LONE ROCK, WI (WMTV/Gray News) – Some stories are more moo-ving that others.
Holly Poad of Triple P Farm needed a practical way to keep her newborn calves from getting frostbite during arctic cold snaps. Their little ears are sensitive to the extreme cold.
Poad and her aunt Kim Ewers came up with a cute and practical solution – Moo Muffs, adorable earmuffs for the fashionable young bovine.
The idea behind Moo Muffs came after Poad's family lost their barn in a fire. She was looking for any way she could to keep her newborn calves warm.
"We bought calf jackets and tried to make it work," Poad said.
In addition to calf jackets, she also bought a pair of calf earmuffs, but they were a little pricy.
To save money, Poad asked Ewers if she thought she could make a pair for her. Ewers has her own embroidery business.
That’s when Moo Muffs took off.
A social media post about them has been shared more than 1,700 times.
“I had a journalist from Ireland contact me to do a write-up," said Poad. “I’ve had magazines contact me … to advertise ...”
Moo Muffs “overnight” success was a year in the making.
All of last year, Ewers and Poad put their heads together to come up with a design that would be more functional than their original creation. After some trial and error, the two settled on one.
All with fleece on the inside, Moo Muffs have water-repellent covering and fully adjustable straps. They’re made with bright colors so if the earmuffs come off, they’ll be easy to spot.
In January, Poad decided to post the design on her farm's Facebook page and a few social media groups for show cattle. Orders started coming in right away at $20 a pair.
"I was surprised," said Poad with a big smile on her face. "I thought we'd maybe sell five, 10 pairs. I didn't think it was going to be anything that big."
Right now, they’re selling about 15 to 20 pairs a week.
“Holly’s been keeping me busy,” Ewers said. “She’ll text me, ‘Hey, I need five more.

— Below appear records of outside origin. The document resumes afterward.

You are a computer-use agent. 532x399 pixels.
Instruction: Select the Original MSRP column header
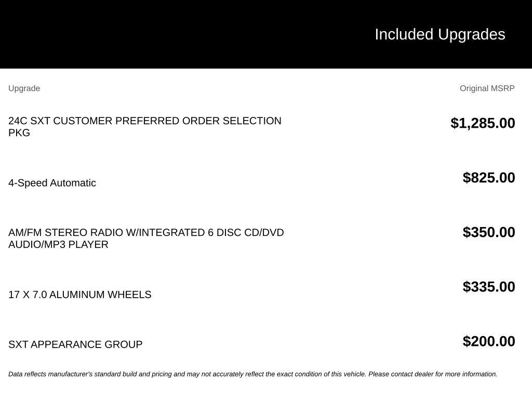coord(487,88)
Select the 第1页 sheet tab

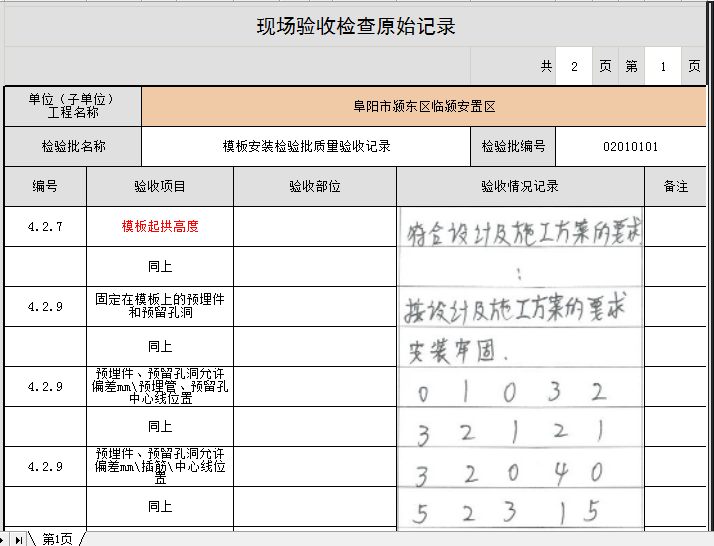[57, 539]
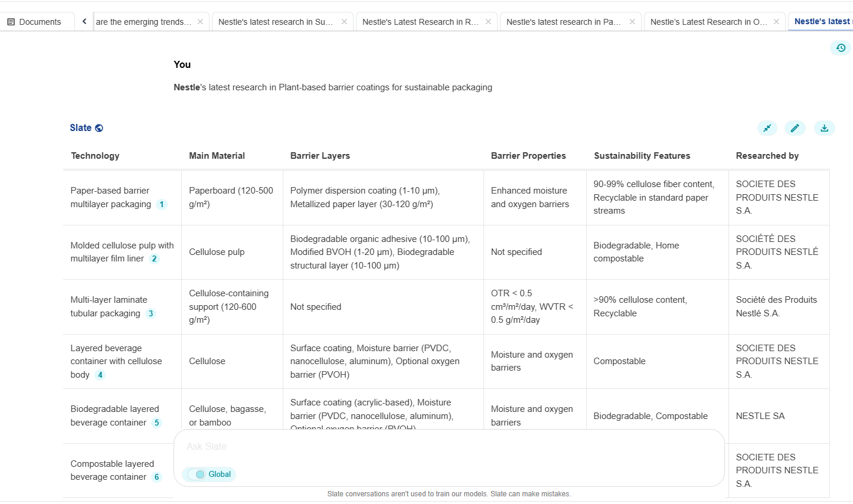The width and height of the screenshot is (853, 504).
Task: Open citation 5 for biodegradable beverage container
Action: point(156,423)
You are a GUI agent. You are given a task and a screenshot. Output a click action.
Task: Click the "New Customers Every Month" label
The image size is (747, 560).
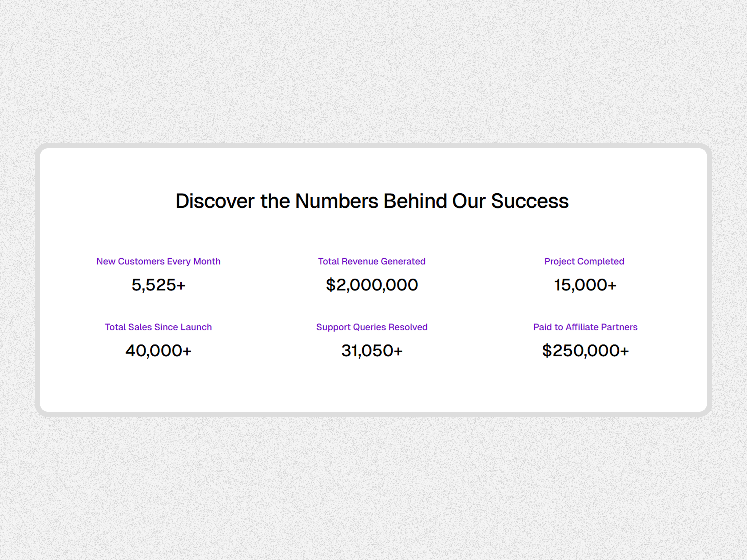point(158,261)
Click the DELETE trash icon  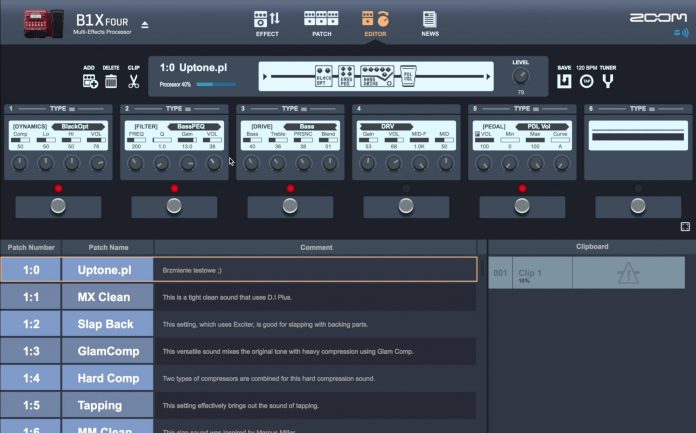click(111, 81)
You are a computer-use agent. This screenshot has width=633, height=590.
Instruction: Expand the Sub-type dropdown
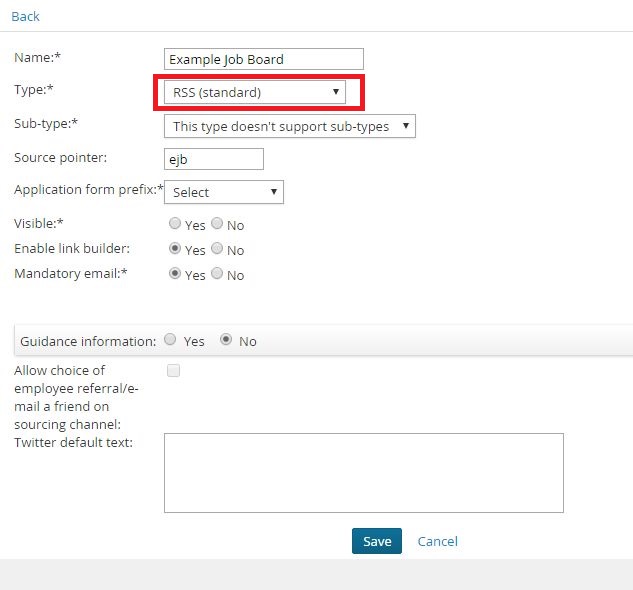289,127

I need six more.’ It’s like, ‘Oh my gosh, OK.’”
Orders have been coming in from all around the upper Midwest as they have gained national and international attention.
"It was a bit like, ‘Wow,’” Poad said. “This is really taking off and I’m like, ‘Wow, I need to really decide what I need to do with this, because I think it could really turn into a good deal.’”
Because of the growing demand, Poad is working with a livestock supply company that would produce them to take the stress off her aunt.
In the meantime, she’s working on the business side of things, developing a logo and exploring designs for horses and other animals.